Wahlprogramm erstellt

Wennemann hat längst den Wahlkampf um das Bürgermeisteramt, am 1. September ist Kommunalwahl, aufgenommen und macht Ernst. Inzwischen hat der Schütze der ersten Kompanie der Schützengilde Höxter sein Wahlprogramm erstellt. Das Motto des Zehn-Punkte-Programms beginnt mit der Postleitzahl der Kreisstadt: „37671, wir sind eins. Die Zukunft gestalten wir.”

Wennemann geht in großen Schritten voran und krempelt die Ärmel hoch: „Es ist wichtig, dass die Bürgerinnen und Bürger die Stadt gemeinsam attraktiver machen.“ Unüberhörbar und im Wahlprogramm in den Vordergrund gestellt: das Wir-Gefühl. Dabei verfolgt der gebürtige Höxteraner laut eigenem Bekunden seit Jahren aufmerksam das kulturelle, wirtschaftliche und politische Geschehen in seiner Stadt.

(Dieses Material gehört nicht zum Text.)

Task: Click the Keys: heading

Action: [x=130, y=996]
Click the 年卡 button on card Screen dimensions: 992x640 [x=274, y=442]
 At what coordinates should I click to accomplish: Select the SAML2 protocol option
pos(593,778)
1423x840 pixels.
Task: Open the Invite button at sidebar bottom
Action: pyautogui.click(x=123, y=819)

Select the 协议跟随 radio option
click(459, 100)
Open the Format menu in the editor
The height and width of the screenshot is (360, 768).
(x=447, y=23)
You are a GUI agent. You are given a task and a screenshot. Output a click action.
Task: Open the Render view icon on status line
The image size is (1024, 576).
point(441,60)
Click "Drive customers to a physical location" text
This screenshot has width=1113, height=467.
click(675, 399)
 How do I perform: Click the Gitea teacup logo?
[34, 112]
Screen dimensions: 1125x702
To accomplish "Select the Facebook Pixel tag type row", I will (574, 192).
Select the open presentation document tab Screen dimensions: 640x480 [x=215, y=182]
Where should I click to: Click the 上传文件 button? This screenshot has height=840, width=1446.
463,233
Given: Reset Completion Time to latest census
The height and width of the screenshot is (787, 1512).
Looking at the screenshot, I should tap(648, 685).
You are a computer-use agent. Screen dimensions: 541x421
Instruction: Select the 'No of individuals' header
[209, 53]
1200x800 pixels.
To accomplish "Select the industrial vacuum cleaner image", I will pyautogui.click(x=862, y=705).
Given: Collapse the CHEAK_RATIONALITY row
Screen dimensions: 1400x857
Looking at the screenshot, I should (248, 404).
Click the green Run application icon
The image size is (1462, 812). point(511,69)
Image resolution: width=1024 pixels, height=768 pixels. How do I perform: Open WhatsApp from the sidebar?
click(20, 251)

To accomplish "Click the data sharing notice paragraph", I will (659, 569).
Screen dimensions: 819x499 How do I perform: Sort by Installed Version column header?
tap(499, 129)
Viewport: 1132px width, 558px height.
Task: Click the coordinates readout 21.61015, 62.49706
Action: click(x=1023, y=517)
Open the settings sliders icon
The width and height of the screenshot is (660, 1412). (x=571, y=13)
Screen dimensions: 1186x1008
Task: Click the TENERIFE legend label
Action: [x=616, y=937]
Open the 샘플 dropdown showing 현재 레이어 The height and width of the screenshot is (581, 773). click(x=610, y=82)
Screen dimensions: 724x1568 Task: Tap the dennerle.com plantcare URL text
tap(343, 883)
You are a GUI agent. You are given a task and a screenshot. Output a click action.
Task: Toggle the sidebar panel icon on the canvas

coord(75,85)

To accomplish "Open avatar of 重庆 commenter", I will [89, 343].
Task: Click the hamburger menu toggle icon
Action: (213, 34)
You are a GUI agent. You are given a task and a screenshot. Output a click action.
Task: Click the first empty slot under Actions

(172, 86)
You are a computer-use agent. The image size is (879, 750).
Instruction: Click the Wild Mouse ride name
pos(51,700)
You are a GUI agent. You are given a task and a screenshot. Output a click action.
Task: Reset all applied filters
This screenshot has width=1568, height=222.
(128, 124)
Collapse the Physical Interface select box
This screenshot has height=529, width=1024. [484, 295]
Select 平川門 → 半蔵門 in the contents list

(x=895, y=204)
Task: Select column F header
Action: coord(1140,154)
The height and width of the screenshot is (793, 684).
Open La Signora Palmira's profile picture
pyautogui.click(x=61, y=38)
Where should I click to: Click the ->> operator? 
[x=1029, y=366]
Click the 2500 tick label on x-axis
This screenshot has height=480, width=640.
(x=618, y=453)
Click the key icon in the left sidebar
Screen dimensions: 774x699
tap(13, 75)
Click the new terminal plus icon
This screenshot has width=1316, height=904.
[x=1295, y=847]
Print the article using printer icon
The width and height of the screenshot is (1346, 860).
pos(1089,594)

„Es sind mir viele negative Entwicklungen aufgefallen, speziell bei der Schulentwicklung, der Unternehmensansiedlung, der Haushaltsentwicklung sowie der Kommunikation zwischen Politik, Verwaltung und uns Bürgern.“

Wennemann will sich intensiv einbringen und bereits vorhandene Missstände beseitigen sowie sinnvolle Neuerungen einführen. „Zum Wohle meiner Stadt und aller Bürgerinnen und Bürger, die in Höxter leben und ihre Heimat so lieben wie ich es tue“, schreibt der Kandidat. Nur als unabhängiger Bürgermeisterkandidat, der sich nicht von den Interessen einzelner Gruppen oder Parteien leiten lassen würde, könne er sich den ­Herausforderungen stellen und mit allen Bürgern Ziele neu definieren und erreichen.

Zehn-Punkte-Plan im Überblick

Die zehn Punkte lesen sich im Wahlprogramm wie folgt: Erstens: „Bürgerwille und Bürgernähe“: Die Vision von einer transparenten und bürgernahen Verwaltung soll in die Tat umgesetzt werden. Zweitens: „Flachere Verwaltungsstrukturen“: Verwaltungsabläufe sollen unter anderem reorganisiert und neustrukturiert werden.

Drittens: „Haushalt/Finanzen“: Die beschlossenen Projekte werden mit Maß und Mitte auf ihre Finanzierbarkeit konsequent durchgeführt, wobei die Schulentwicklung Priorität hat. Einen ausgeglichenen Haushalt soll es spätestens ab 2030 geben. Viertens: „Stadtentwicklung“: Das bereits beschlossene Programm soll konsequent und unverzüglich realisiert werden.

„Kinderbetreuung und Schulen“, „Wirtschaftsförderung“, „Landesgartenschau“, „Lebendige Stadtteile“, „Vereine und Ehrenamt“, „Kultur und Sport“: Das sind die Punkte fünf bis zehn. Falk Wennemann hat sich als Erster in Position gebracht und die ersten Hürden genommen.